Moreover, there is another consideration. I have been twice married,
and I never yet have got round to it to have my first wife's funeral
preached. It seems to me that it would be a discourtesy to my first
wife's memory to have my second wife's sermon preached before
the first. What I now plan to do is to have the two funerals at once,
and I hope you will be present and participate."
I need only add that before I departed from that region he was
comfortably married to his third wife, not having gotten round to it
to have the funeral sermon of either of his first two wives. I am
unable to say whether when he finally got round to it there was any
increase in the number. It never was my fortune to conduct the joint
funeral of two wives of the same man at the same time; but I have
more than once been present where a second wife was prominent
among the mourners; and I sometimes believed her to be sincerely
sorry that the first wife was dead.
It is not easy for people who have not lived amid these conditions
and at the same time to have known other conditions to estimate
aright the religious life of a backwoods community. Morse, whose
biography of Lincoln is to be rated high, is completely unable to view
this situation from other than his New England standpoint. He says:
This criticism is partly just, but not wholly so. There was superstition
enough in the backwoods religion, and Abraham Lincoln never
wholly divested himself of it; but it was not all superstition. There
was a very real religion on Pigeon Creek.
In like manner, also, it is difficult for Lincoln's biographers to strike
an even balance between adoring idealization of log-cabin life and
horrified exaggeration of its squalor. Here again Morse is a classic
example of the attempt to be so honest about Lincoln's poverty as to
miss some part of the truth about it.
The Lincoln family was poor, even as poverty was estimated in the
backwoods.
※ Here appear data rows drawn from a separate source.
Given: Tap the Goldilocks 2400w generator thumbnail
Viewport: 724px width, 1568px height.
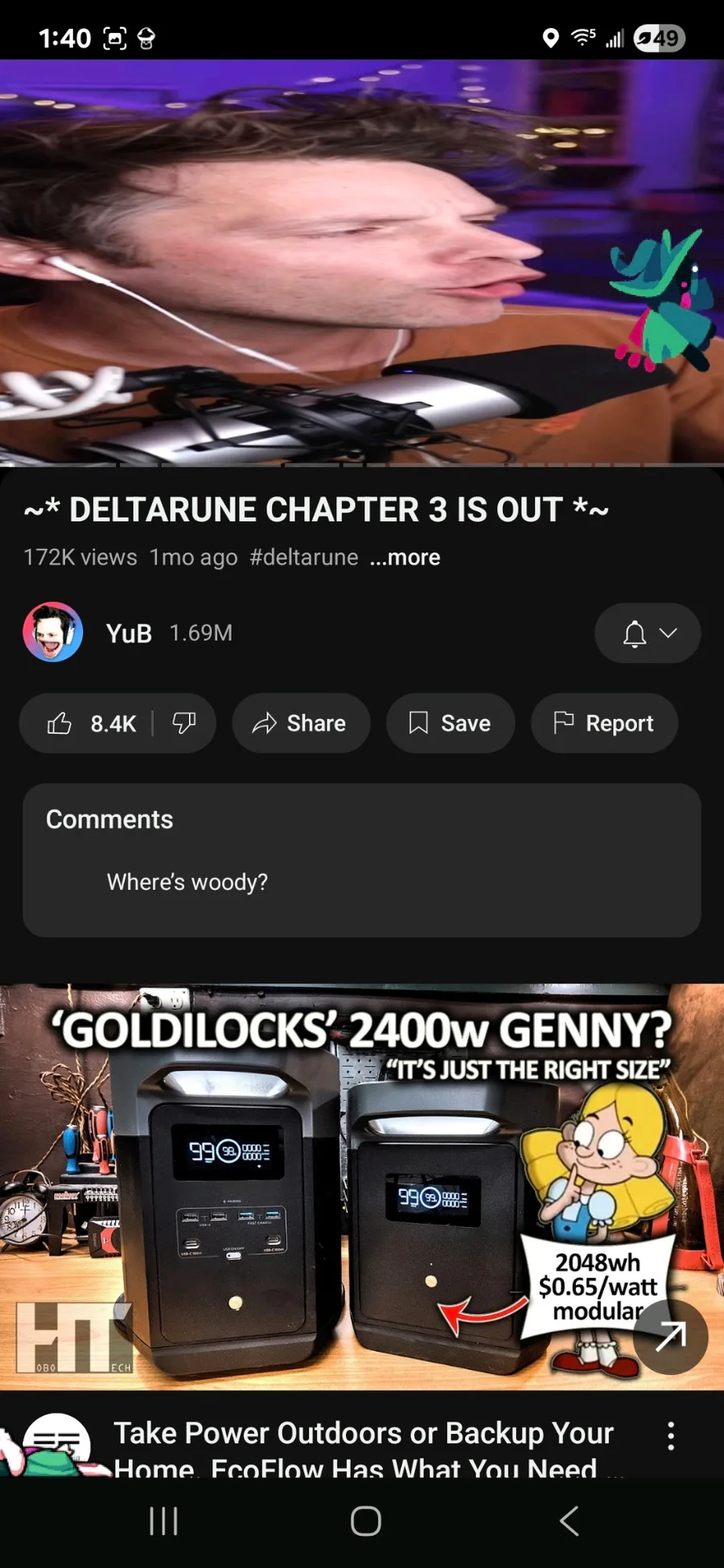Looking at the screenshot, I should coord(362,1187).

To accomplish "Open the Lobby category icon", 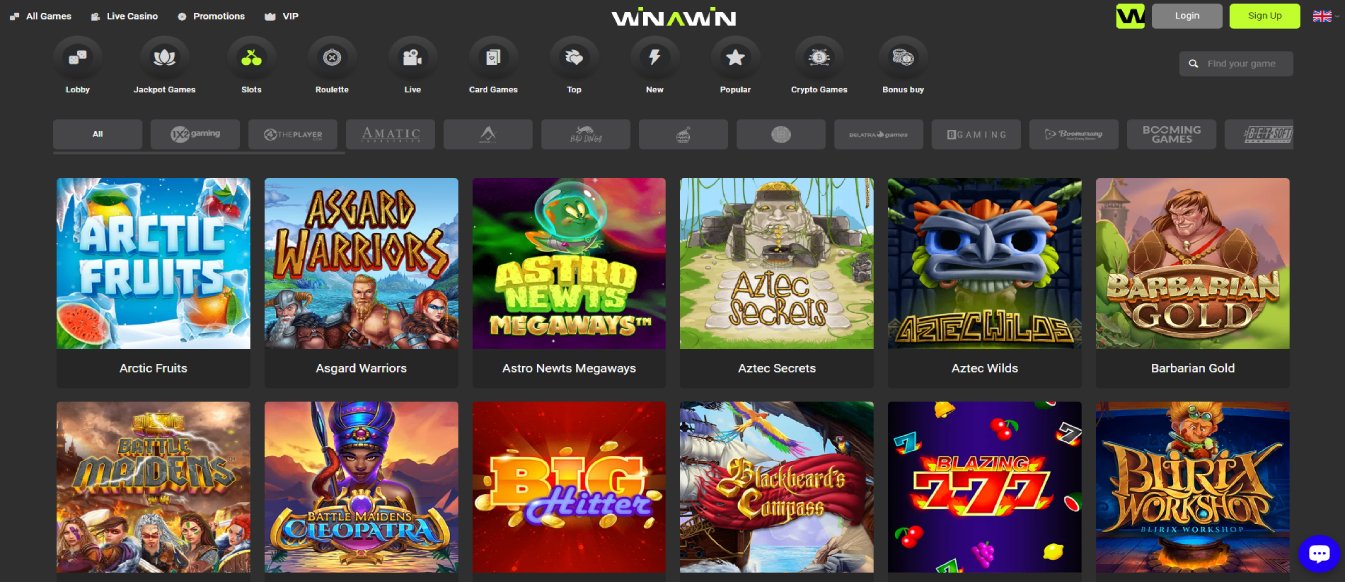I will (77, 59).
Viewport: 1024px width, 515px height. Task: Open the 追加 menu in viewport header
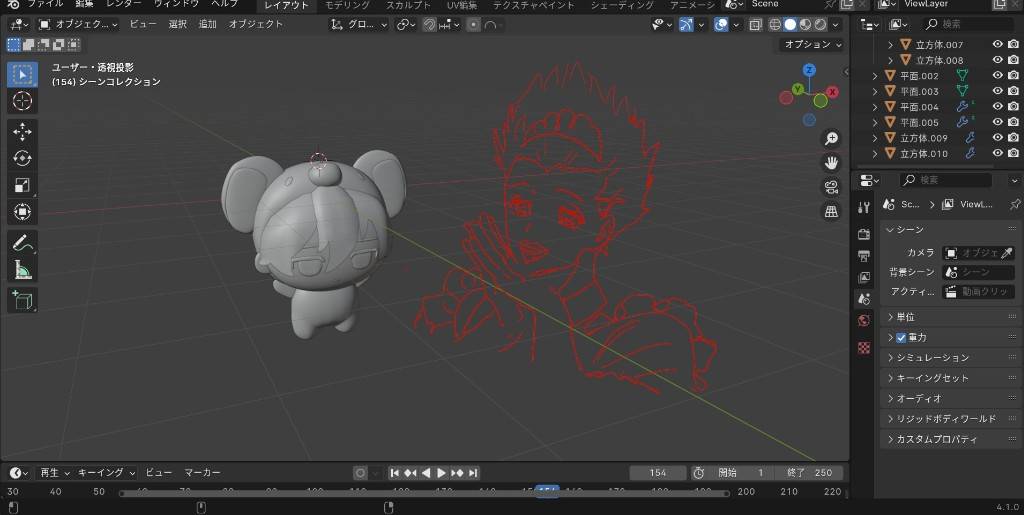pos(207,24)
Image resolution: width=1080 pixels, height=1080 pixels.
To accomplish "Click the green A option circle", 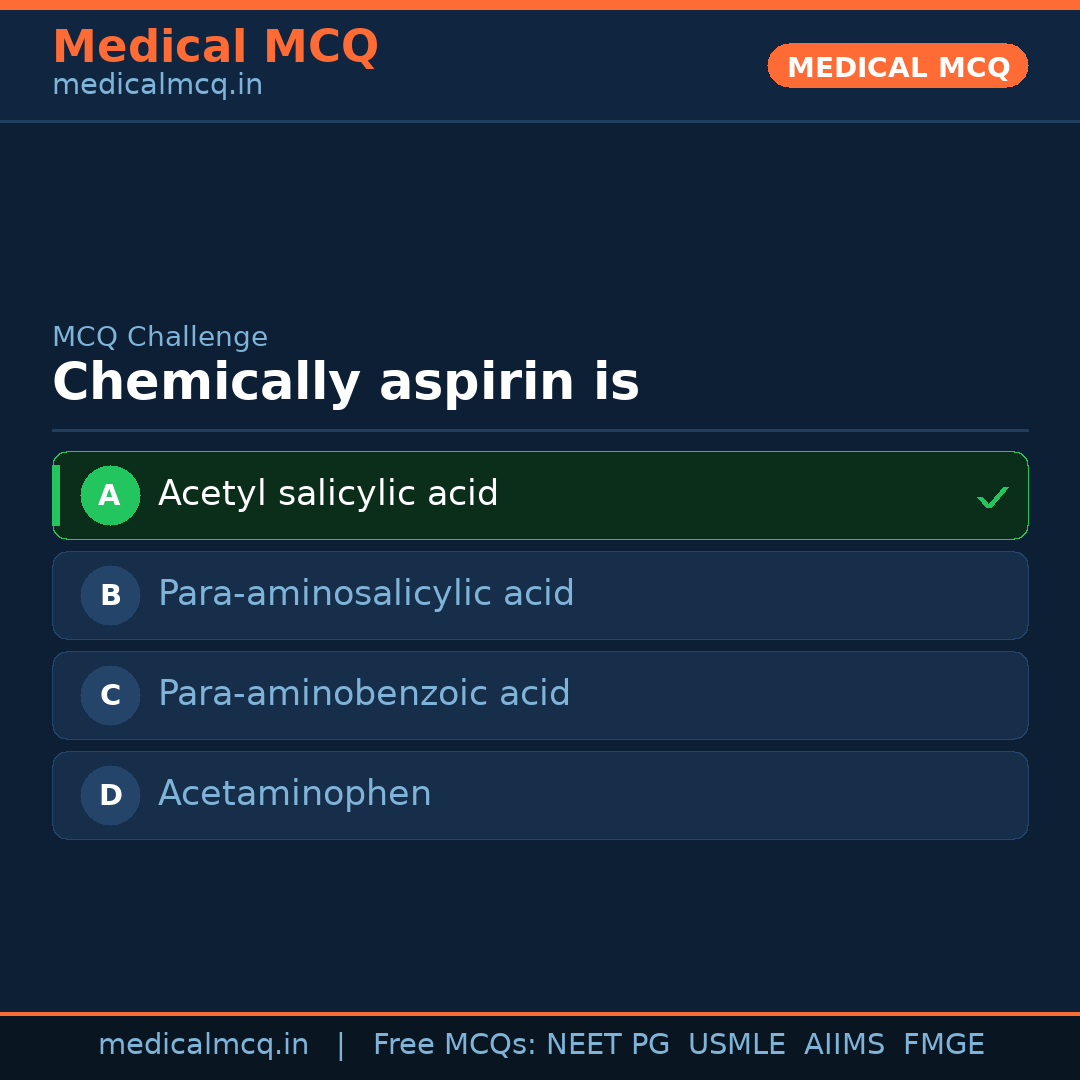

Lincoln himself was painfully impressed with the
memory of it, and Herndon and Lamon, who understood it better
than most of his biographers, felt both for themselves and for
Lincoln the pathos of his descent from "the poor whites"; but there
is no evidence that Lincoln felt this seriously at the time. His
melancholy came later, and was not the direct heritage of his
childhood poverty. Life had its joys for families such as his. Poverty
was accepted as in some sort the common lot, and also as a
temporary condition out of which everybody expected sometime to
emerge. Meantime the boy Abraham Lincoln had not only the joy of
going to mill and to meeting, but also the privilege of an occasional
frolic. We know of one or two boisterous weddings where he
behaved himself none too well. Besides these there were other
unrecorded social events on Pigeon Creek where the platter rolled
merrily and he had to untangle his long legs from under the bench
and move quickly when his number was called or pay a forfeit and
redeem it. He played "Skip-to-My-Lou" and "Old Bald Eagle, Sail
Around," and "Thus the Farmer Sows His Seed," and he moved
around the room singing about the millwheel and had to grab
quickly when partners were changed or stand in the middle and be
ground between the millstones. As large a proportion of people's
known wants were satisfied on Pigeon Creek as on some fashionable
boulevards. We need not seek to hide his poverty nor idealize it
unduly; neither is it necessary to waste overmuch of pity upon
people who did not find their own condition pitiable.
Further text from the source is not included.